PROBLEM DESCRIPTION:
Report each line from the entries in which "will" can be found.

SOURCE RECORDS:
◆ ◆ ◆ ◆

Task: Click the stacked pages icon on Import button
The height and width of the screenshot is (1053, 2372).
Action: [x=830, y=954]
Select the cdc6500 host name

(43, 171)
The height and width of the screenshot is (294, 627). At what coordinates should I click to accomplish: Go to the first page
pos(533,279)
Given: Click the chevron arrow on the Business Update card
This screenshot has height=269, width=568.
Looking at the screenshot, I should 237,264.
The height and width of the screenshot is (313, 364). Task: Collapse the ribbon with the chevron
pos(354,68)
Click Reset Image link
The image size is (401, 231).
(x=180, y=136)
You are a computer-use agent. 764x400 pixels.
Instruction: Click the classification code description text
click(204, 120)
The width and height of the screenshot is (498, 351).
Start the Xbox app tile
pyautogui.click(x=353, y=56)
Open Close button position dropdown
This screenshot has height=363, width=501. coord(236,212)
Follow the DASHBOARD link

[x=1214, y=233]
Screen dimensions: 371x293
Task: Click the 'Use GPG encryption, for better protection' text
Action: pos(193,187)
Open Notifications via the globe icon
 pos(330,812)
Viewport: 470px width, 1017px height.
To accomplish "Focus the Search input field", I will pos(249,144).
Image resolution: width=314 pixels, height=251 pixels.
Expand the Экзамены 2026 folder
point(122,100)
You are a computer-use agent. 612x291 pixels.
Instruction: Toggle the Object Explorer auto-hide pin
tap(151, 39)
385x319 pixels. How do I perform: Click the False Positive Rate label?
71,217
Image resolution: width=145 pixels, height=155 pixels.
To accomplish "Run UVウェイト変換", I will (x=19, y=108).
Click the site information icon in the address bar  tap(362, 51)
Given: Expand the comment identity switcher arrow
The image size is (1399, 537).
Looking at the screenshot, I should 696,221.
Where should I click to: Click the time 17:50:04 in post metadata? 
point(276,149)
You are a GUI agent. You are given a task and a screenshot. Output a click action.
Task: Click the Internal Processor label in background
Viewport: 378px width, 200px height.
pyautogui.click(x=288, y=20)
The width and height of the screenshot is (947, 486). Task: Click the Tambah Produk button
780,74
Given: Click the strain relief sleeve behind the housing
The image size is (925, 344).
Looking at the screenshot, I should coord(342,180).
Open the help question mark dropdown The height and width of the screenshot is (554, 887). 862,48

◆ ◆ ◆ ◆

EXPECTED ANSWER:
To accomplish "Focus the Search input field", I will pos(249,144).
To accomplish "Run UVウェイト変換", I will (x=19, y=108).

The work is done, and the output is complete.